L’adagio è noto: portare sullo schermo le vite di scrittori e letterati è impresa sdrucciolevole e destinata al fallimento, figuriamoci poi se si parla di poeti. La lirica eccede per definizione la norma linguistica, e le immagini rischiano di ridursi alla tautologia, al doppione inerte della parola. Ci sono riusciti, tanto per dire, due come Pablo Larraín (Neruda) e Jane Campion (Bright Star), e ci prova Terence Davies che, dopo essersi cimentato già nel 2001 con un adattamento radiofonico di Le onde di Virginia Woolf, concepisce un ambizioso biopic sulla poetessa americana Emily Dickinson.

Figura oltremodo sfuggente, Emily visse ignorata dai contemporanei e reclusa nella casa di famiglia in Massachusetts, dove scrisse quasi 1800 componimenti di spiazzante modernità in un idioletto semplice nel lessico, libero nell’uso delle maiuscole e della punteggiatura, coerente nei temi: la natura, gli affetti, la morte, l’eternità. Ed è proprio eternity il termine più ricorrente in questo film parlatissimo ed elegante, che ingrana con un primo atto di dialoghi brillanti e sagaci (a dispetto del temperamento melanconico, l’ironia pungente è uno dei tratti inconfondibili della poetica di Dickinson) e poi lentamente scivola, come la vita della sua protagonista, in un limbo di claustrofobico pessimismo. In cui a prendere il sopravvento sono le ossessioni funeree di un animo travagliato, vivificato da una Cynthia Nixon virtuosistica che passa dal declamare versi all’inscenare crisi convulsive di raro mimetismo.

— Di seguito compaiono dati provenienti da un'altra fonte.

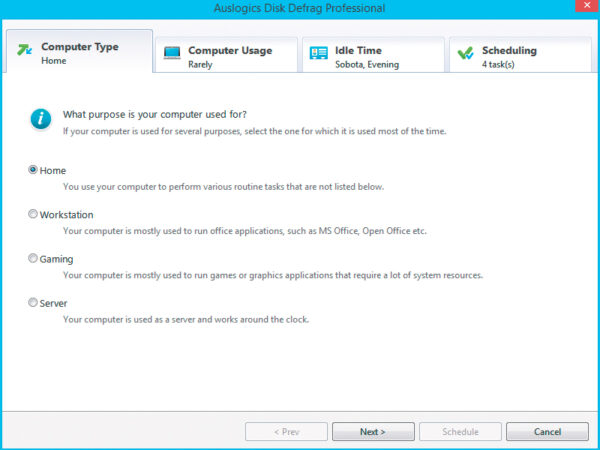Viewport: 600px width, 450px height.
Task: Click the disabled Schedule button
Action: pyautogui.click(x=460, y=432)
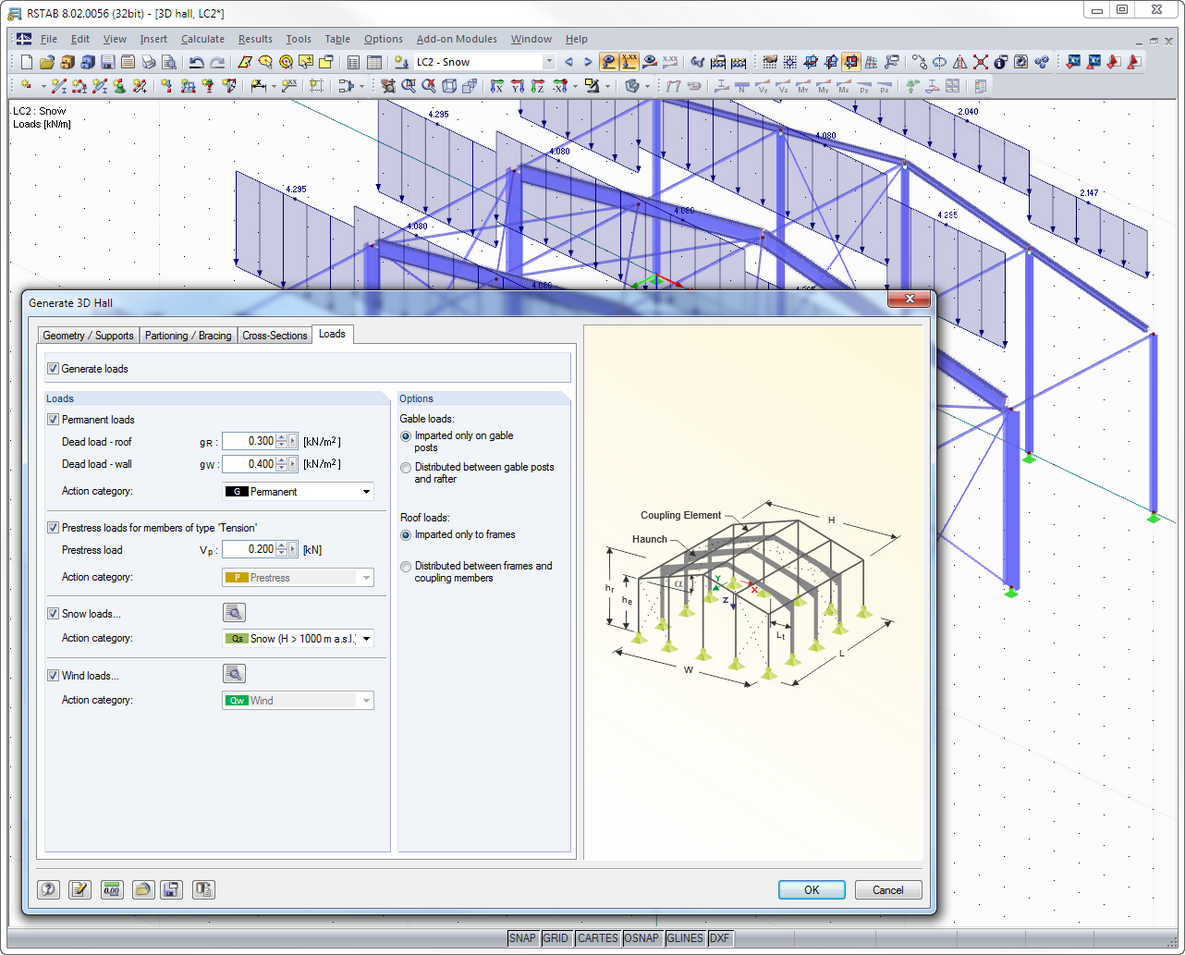Open the Add-on Modules menu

Le inquietudini morali, il rapporto burrascoso con dio e i suoi ministri, prendono così corpo in un universo cinematografico personale e intelligente, illuminato dalle luci tremolanti delle candele, ora ieratico nell’esplorare le possibilità espressive del campo/controcampo, ora più ardito nelle lente panoramiche circolari o nei fluidi movimenti di macchina che trasformano un primo piano in un plongé. Uno stile preciso e ricco di invenzioni figurative, in cui lasciano perplessi solo le CGI audaci – in una lenta carrellata in avanti, i personaggi si trasformano gradualmente nelle loro versioni invecchiate, interpretate da un cast completamente rinnovato – e una sequenza di freeze frame a raccontare la Guerra di Secessione americana, con tanto di didascalie esplicative sul numero di vittime. Ma sono peccati che siamo più che disposti a perdonare a un cineasta che, dopo un esordio fulminante (Voci lontane... sempre presenti, 1988), ha distillato nei decenni a seguire opere sincere e sentite, sensibili alle trepidazioni di un’umanità fragile.